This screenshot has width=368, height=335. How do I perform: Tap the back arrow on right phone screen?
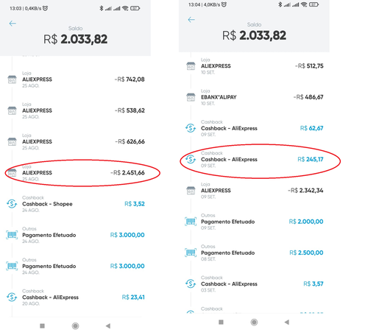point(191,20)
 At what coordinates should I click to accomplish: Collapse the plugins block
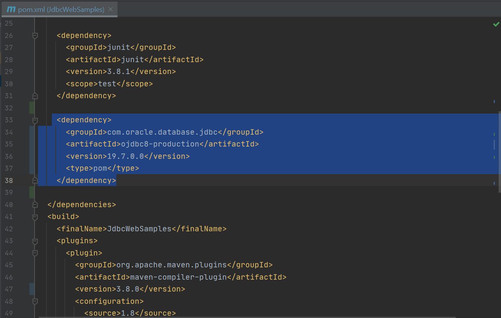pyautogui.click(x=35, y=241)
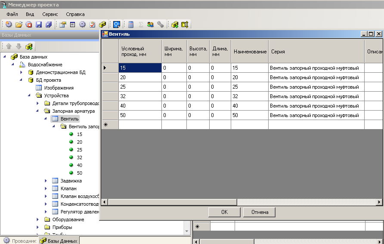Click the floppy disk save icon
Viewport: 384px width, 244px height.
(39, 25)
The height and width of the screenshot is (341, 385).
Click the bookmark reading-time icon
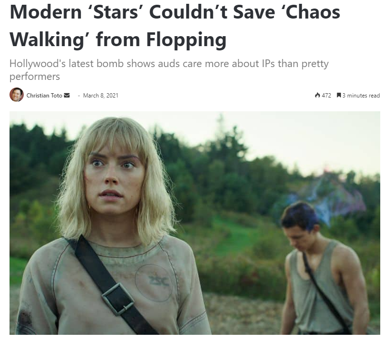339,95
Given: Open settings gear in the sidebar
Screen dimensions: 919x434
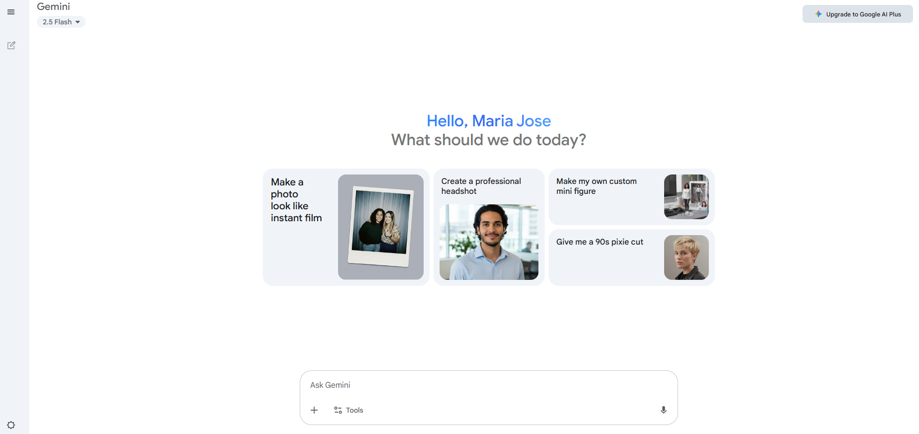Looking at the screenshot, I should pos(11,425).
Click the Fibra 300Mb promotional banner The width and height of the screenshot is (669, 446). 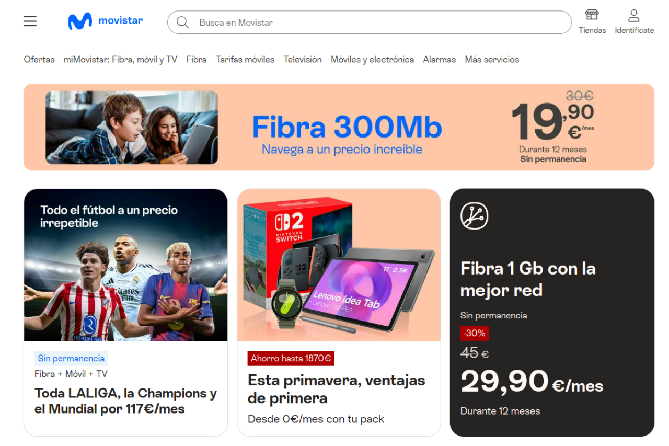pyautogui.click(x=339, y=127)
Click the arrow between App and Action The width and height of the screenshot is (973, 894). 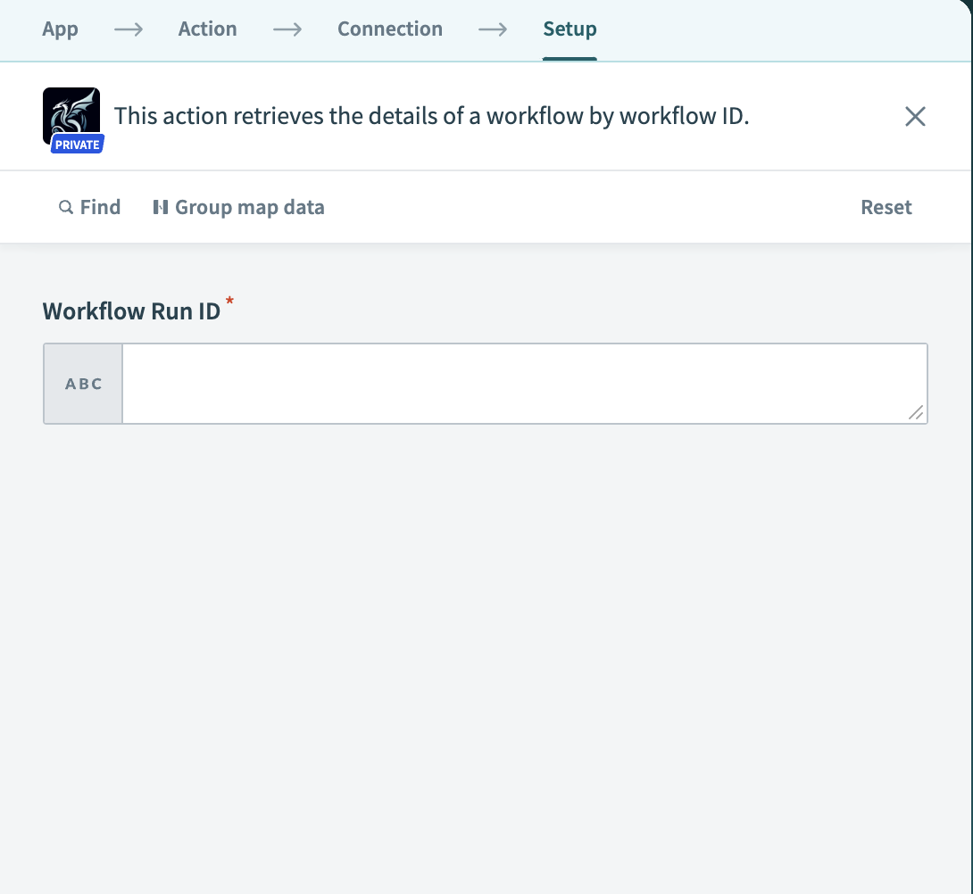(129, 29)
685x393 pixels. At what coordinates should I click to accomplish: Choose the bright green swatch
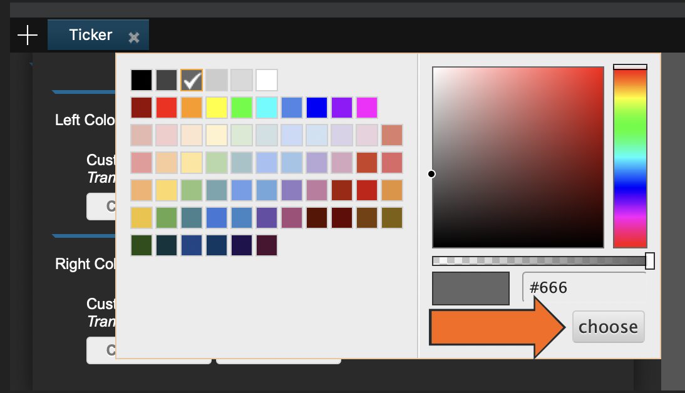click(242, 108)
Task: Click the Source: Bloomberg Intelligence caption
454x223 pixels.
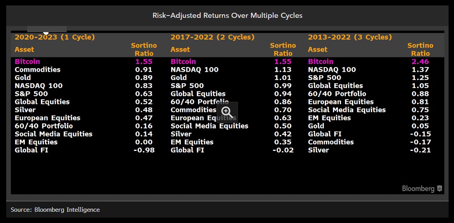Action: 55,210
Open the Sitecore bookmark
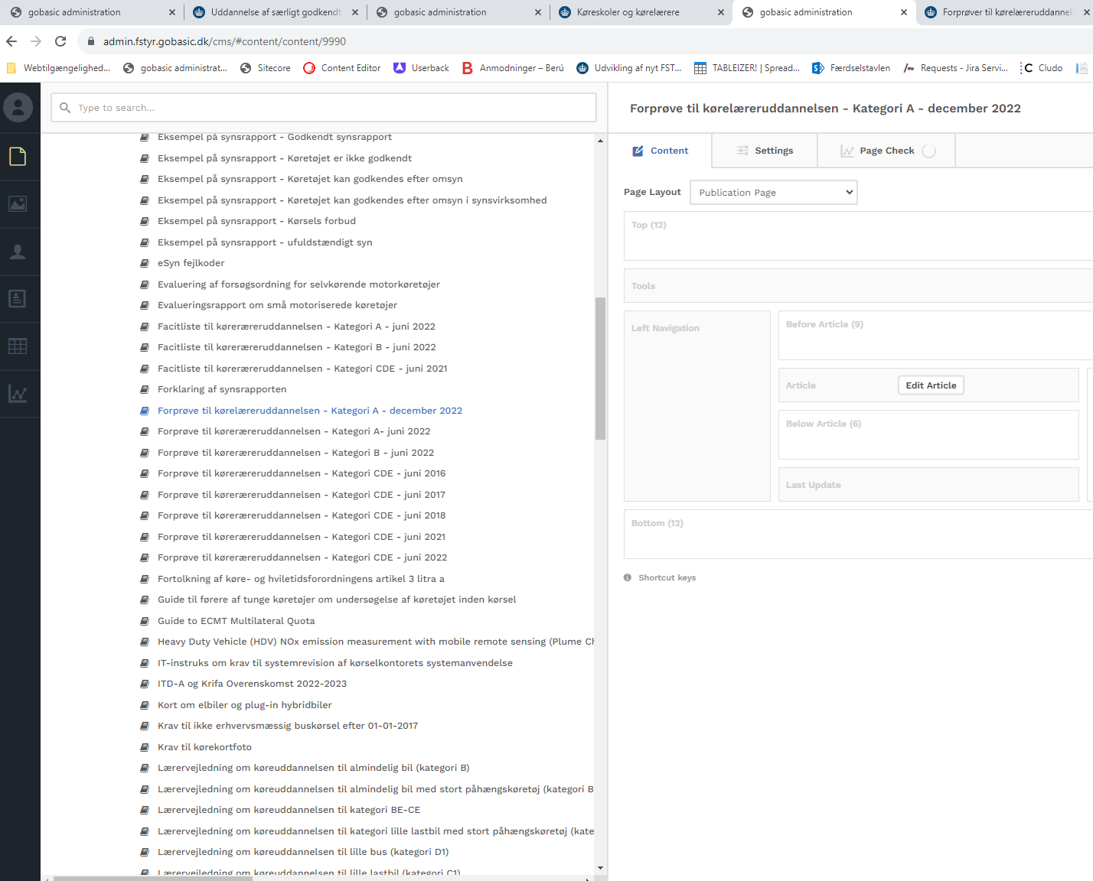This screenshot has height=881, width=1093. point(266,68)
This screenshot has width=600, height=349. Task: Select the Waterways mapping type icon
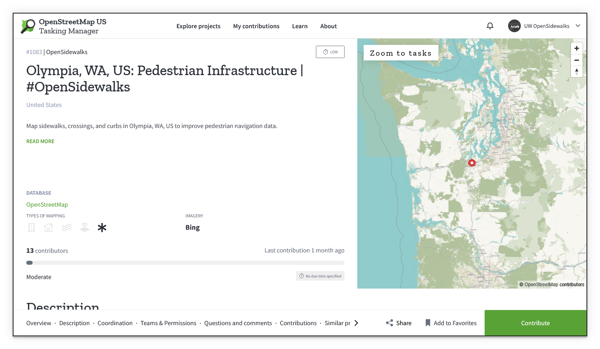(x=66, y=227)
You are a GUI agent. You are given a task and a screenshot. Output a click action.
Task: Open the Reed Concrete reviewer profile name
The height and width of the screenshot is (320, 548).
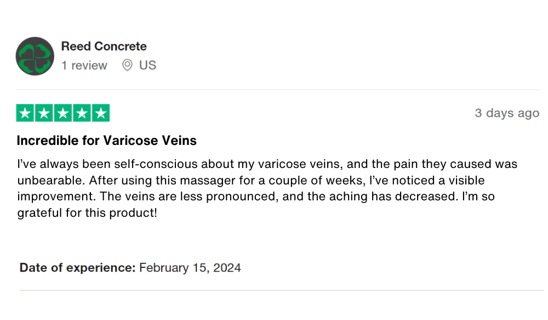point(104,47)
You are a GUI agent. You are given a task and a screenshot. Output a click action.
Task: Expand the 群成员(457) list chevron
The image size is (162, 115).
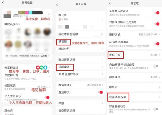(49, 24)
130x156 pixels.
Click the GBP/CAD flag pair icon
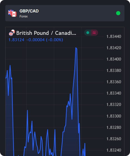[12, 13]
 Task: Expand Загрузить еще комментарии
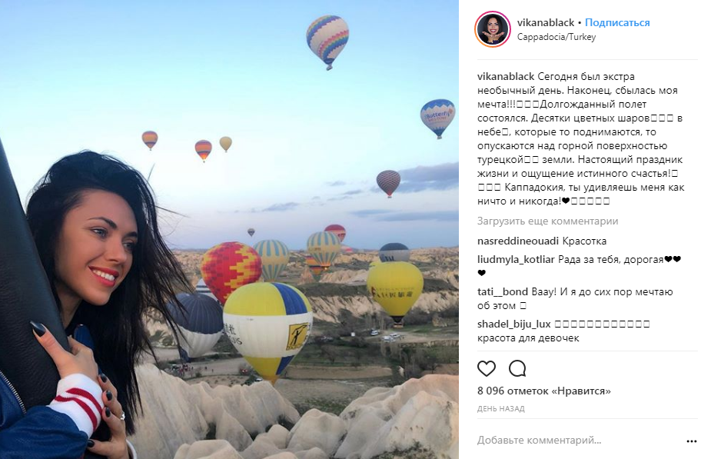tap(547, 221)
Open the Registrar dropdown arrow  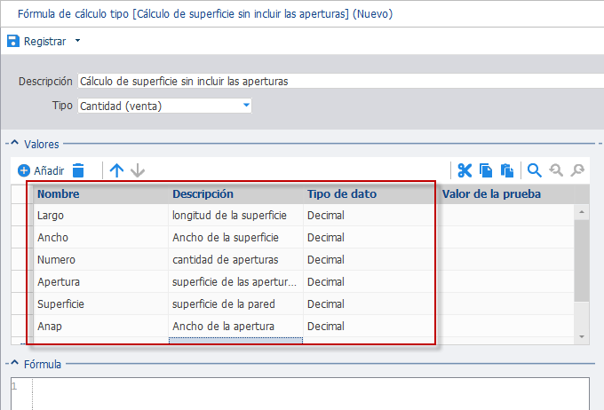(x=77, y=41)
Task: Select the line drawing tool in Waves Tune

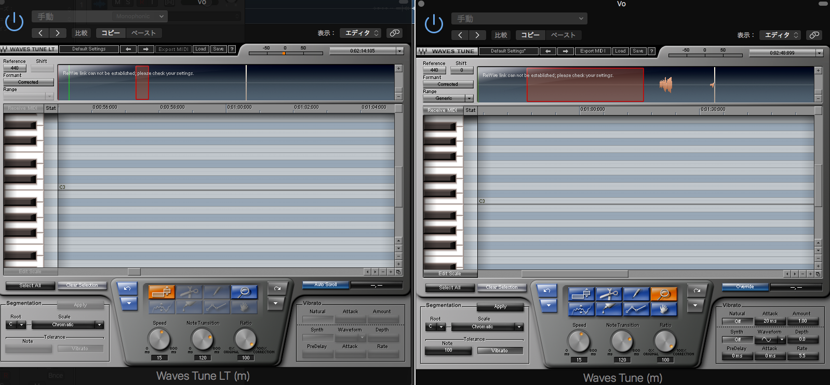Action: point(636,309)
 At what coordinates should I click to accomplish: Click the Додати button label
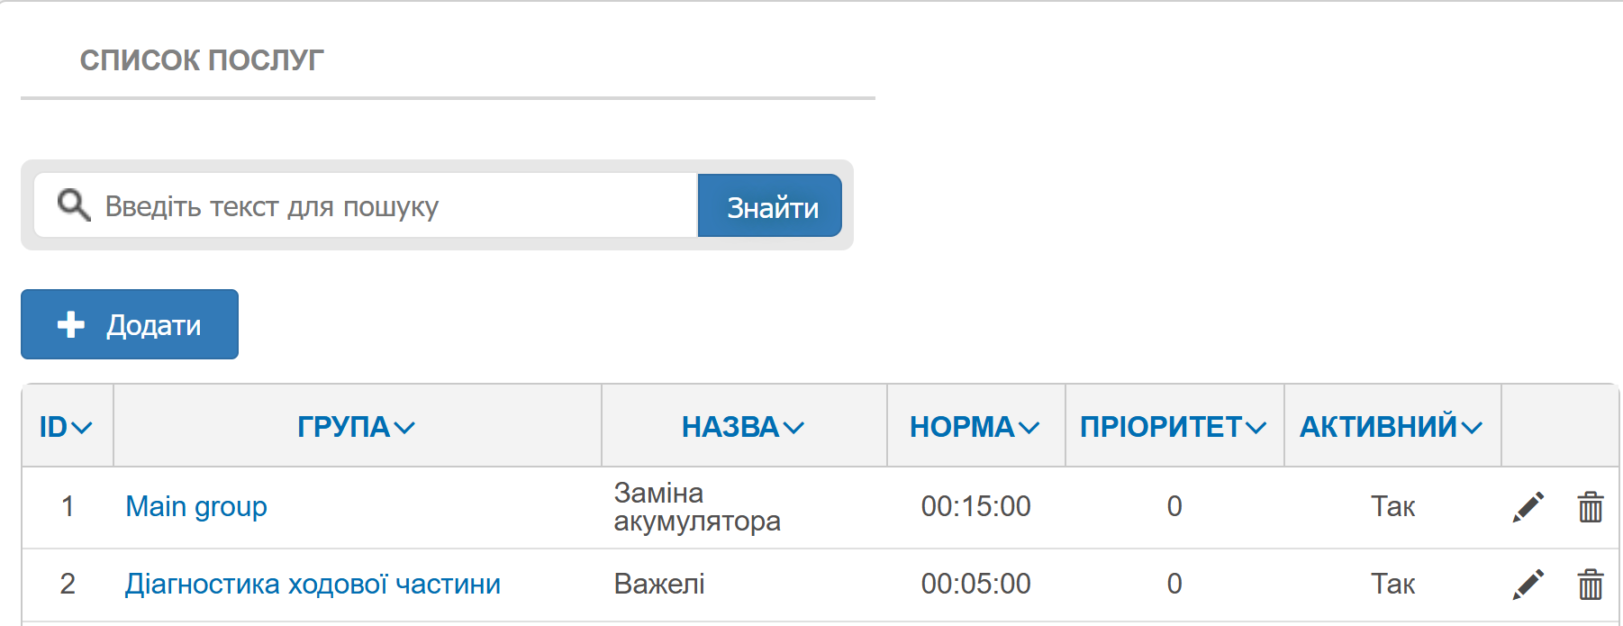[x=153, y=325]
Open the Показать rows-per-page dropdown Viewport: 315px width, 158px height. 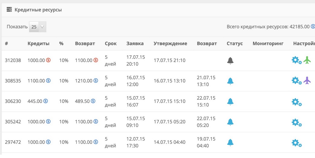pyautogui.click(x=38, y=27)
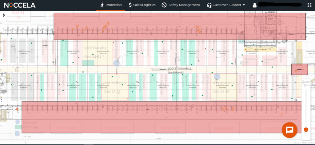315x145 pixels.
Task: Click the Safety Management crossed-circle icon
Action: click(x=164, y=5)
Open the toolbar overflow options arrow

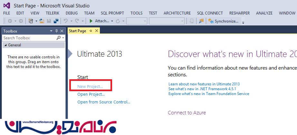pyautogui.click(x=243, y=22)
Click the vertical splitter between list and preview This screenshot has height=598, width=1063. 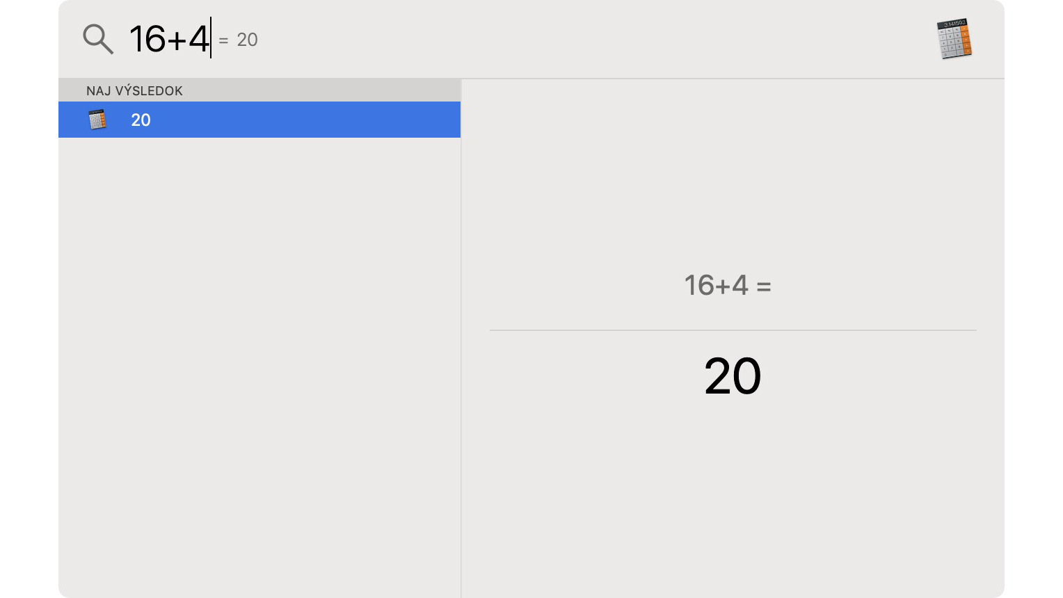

···

▸ PROBLEM TO WORK ON
Could you copy exactly, and with no pictures, the lines above from the one containing "Open the toolbar overflow options arrow" through the last line, both included?

▸ SOLUTION TO THIS TASK
Open the toolbar overflow options arrow

pyautogui.click(x=243, y=22)
Click the vertical splitter between list and preview This screenshot has height=598, width=1063. 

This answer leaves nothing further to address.